● AUFGABENSTELLUNG:
Gib die folgenden Zeilen noch einmal wieder und setze dabei in allen Datensätzen „Screen resolution“ an die Stelle von „Image resolution“. Alles andere bleibt unverändert.
----------
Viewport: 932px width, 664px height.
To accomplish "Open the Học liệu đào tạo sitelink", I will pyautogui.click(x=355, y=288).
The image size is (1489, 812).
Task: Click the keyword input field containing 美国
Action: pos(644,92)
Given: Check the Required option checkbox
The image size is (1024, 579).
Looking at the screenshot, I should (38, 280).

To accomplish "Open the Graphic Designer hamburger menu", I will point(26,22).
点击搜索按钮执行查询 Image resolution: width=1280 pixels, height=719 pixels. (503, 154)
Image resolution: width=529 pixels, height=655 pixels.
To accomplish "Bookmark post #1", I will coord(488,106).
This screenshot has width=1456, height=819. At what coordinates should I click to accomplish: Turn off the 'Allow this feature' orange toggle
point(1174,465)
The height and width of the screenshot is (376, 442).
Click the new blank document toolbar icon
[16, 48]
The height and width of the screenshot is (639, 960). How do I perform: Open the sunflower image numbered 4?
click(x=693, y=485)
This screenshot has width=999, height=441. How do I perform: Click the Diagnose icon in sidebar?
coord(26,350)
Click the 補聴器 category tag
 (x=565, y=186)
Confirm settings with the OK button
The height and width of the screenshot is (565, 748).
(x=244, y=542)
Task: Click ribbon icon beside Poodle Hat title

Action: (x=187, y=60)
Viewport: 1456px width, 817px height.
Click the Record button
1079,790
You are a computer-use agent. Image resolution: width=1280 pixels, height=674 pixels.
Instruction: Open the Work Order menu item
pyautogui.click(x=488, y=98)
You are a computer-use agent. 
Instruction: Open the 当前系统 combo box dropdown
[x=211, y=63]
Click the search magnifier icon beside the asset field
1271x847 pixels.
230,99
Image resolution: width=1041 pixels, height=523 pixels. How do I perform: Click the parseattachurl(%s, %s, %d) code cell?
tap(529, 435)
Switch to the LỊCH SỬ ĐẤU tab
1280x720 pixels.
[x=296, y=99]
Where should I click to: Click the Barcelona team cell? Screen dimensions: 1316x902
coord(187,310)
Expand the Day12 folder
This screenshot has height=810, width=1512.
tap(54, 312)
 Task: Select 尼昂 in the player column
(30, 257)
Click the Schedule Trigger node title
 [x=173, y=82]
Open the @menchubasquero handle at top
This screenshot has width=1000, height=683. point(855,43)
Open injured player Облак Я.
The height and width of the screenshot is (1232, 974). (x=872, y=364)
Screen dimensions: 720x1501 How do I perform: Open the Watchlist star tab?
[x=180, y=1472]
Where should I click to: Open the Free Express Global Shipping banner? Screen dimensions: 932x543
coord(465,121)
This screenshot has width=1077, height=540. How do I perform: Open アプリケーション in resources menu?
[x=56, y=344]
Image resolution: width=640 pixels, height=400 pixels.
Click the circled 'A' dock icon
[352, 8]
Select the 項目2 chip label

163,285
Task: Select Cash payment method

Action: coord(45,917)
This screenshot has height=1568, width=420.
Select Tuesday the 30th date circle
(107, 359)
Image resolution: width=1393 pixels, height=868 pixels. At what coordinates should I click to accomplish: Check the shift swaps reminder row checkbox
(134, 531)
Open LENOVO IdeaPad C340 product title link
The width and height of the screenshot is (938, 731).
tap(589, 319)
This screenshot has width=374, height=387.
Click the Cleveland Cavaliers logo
----------
● LÖSUNG:
Viewport: 932px width, 664px height.
To accomplish "Open the Học liệu đào tạo sitelink", I will pyautogui.click(x=355, y=288).
The image size is (1489, 812).
Task: Click the keyword input field containing 美国
Action: pos(644,92)
Given: Check the Required option checkbox
The image size is (1024, 579).
Looking at the screenshot, I should (38, 280).

To accomplish "Open the Graphic Designer hamburger menu", I will point(26,22).
点击搜索按钮执行查询 Screen resolution: width=1280 pixels, height=719 pixels. (503, 154)
Screen resolution: width=529 pixels, height=655 pixels.
To accomplish "Bookmark post #1", I will coord(488,106).
This screenshot has width=1456, height=819. At what coordinates should I click to accomplish: Turn off the 'Allow this feature' orange toggle
point(1174,465)
The height and width of the screenshot is (376, 442).
Click the new blank document toolbar icon
[16, 48]
The height and width of the screenshot is (639, 960). How do I perform: Open the sunflower image numbered 4?
click(x=693, y=485)
This screenshot has width=999, height=441. How do I perform: Click the Diagnose icon in sidebar?
coord(26,350)
Click the 補聴器 category tag
 (x=565, y=186)
Confirm settings with the OK button
The height and width of the screenshot is (565, 748).
(x=244, y=542)
Task: Click ribbon icon beside Poodle Hat title

Action: (x=187, y=60)
Viewport: 1456px width, 817px height.
Click the Record button
1079,790
You are a computer-use agent. Screen resolution: width=1280 pixels, height=674 pixels.
Instruction: Open the Work Order menu item
pyautogui.click(x=488, y=98)
You are a computer-use agent. 
Instruction: Open the 当前系统 combo box dropdown
[x=211, y=63]
Click the search magnifier icon beside the asset field
1271x847 pixels.
230,99
Screen resolution: width=1041 pixels, height=523 pixels. How do I perform: Click the parseattachurl(%s, %s, %d) code cell?
tap(529, 435)
Switch to the LỊCH SỬ ĐẤU tab
1280x720 pixels.
[x=296, y=99]
Where should I click to: Click the Barcelona team cell? Screen dimensions: 1316x902
coord(187,310)
Expand the Day12 folder
This screenshot has height=810, width=1512.
tap(54, 312)
 Task: Select 尼昂 in the player column
(30, 257)
Click the Schedule Trigger node title
 [x=173, y=82]
Open the @menchubasquero handle at top
This screenshot has width=1000, height=683. point(855,43)
Open injured player Облак Я.
The height and width of the screenshot is (1232, 974). (x=872, y=364)
Screen dimensions: 720x1501 How do I perform: Open the Watchlist star tab?
[x=180, y=1472]
Where should I click to: Open the Free Express Global Shipping banner? Screen dimensions: 932x543
coord(465,121)
This screenshot has width=1077, height=540. How do I perform: Open アプリケーション in resources menu?
[x=56, y=344]
Screen resolution: width=640 pixels, height=400 pixels.
Click the circled 'A' dock icon
[352, 8]
Select the 項目2 chip label

163,285
Task: Select Cash payment method

Action: coord(45,917)
This screenshot has height=1568, width=420.
Select Tuesday the 30th date circle
(107, 359)
Screen resolution: width=1393 pixels, height=868 pixels. At what coordinates should I click to accomplish: Check the shift swaps reminder row checkbox
(134, 531)
Open LENOVO IdeaPad C340 product title link
The width and height of the screenshot is (938, 731).
tap(589, 319)
This screenshot has width=374, height=387.
Click the Cleveland Cavaliers logo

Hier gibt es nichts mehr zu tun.